The standard bearer for the Democratic party in the race for Governor will be a long-time state senator who surprised everyone by beating the incumbent in the primary and David Ige now will face off with former Lt. Governor Duke Aiona and former Honolulu Mayor Mufi Hannemann.

“As you go into the General Election, how do you feel? We feel terrific. We’re very focused in the campaign, we built a strong grass roots network because that’s what we thought would make a difference and that is what we’ll carry us through the general election.” Candidate David Ige said.

Republican Duke Aiona is banking on two things: a recent poll that has him with an early lead – and the historic upset of an incumbent Governor that he says is a call for change.

“I thought it was validated yesterday with the primary election with the result of the Ige-Abercrombie race.” Candidate Duke Aiona said.

I posed the 1994 scenario to Aiona – that year observers felt Independent candidate Frank Fasi was the spoiler – who helped the Democrats beat the Republicans in the race for Governor.

“Do you think this might happen again with your race with Mufi in the mix?” asked KHON. “Well – you have an independent who was a Democrat – a so-called Independent who was a Democrat his whole life – so his base lies there.” Aiona said.

Mufi Hannemann says he does not see himself as a spoiler.
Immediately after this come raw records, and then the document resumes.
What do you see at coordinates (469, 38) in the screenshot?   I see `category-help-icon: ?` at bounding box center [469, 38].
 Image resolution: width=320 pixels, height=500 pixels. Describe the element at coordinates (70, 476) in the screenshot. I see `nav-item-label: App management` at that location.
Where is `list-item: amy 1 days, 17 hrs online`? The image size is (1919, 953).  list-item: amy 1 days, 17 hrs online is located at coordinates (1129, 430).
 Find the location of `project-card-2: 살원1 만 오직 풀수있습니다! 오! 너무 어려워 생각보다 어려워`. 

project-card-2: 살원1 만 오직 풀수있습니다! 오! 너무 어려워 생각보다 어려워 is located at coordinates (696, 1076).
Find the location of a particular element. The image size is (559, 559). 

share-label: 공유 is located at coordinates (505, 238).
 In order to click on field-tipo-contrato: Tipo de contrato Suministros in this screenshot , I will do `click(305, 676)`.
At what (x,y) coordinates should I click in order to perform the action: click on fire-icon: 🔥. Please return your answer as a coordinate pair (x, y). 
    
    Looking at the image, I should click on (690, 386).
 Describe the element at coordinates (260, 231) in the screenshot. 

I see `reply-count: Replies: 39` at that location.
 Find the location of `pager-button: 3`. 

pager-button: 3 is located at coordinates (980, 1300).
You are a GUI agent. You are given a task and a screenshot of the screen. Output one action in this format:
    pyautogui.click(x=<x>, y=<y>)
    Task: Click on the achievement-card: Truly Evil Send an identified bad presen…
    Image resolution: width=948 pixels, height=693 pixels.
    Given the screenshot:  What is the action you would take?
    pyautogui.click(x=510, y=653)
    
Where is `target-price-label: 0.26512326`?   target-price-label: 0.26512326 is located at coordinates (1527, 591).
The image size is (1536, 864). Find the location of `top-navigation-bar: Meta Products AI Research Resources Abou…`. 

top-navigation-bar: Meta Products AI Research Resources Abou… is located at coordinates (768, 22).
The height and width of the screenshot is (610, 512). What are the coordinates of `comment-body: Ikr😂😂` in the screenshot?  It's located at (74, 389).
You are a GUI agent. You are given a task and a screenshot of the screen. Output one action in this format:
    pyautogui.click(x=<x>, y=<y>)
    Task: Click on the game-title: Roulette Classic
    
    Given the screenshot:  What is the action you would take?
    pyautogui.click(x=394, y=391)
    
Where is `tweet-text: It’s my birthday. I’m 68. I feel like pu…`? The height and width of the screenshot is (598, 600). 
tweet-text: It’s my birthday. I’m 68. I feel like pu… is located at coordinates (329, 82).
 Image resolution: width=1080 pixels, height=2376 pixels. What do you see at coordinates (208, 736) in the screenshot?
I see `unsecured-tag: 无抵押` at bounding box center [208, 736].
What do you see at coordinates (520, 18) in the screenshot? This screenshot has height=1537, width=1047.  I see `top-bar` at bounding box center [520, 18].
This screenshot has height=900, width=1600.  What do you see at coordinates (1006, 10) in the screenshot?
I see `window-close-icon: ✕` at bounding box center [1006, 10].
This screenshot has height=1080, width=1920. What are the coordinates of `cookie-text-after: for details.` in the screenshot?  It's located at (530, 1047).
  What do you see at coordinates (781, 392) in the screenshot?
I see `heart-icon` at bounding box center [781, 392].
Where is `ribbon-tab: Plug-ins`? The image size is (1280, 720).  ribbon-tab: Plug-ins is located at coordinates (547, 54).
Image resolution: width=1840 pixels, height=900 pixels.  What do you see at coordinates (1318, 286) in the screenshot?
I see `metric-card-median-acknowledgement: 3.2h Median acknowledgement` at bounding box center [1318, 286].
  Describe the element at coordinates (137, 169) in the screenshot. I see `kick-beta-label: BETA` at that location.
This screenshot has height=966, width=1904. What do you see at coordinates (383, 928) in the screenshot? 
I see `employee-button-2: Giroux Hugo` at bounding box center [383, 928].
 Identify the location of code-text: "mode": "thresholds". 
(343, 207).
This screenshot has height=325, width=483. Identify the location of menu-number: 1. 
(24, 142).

The Hawaii Independent Party candidate for Governor says his banking on the voters who helped him win the race for Mayor of Honolulu.

“But where the huge, biggest number of voters is in the middle, these are independent voters, perhaps 100,000 voters will come out.” Candidate Mufi Hannemann said. “Whether it’s Ige or Aiona, is where’s the executive experience that you can demonstrate that has resulted in positive things for the community.”

“And this is the fallacy – I’ve had 35 years of private sector and executive experience so I’ve got more than them combined.” Ige said.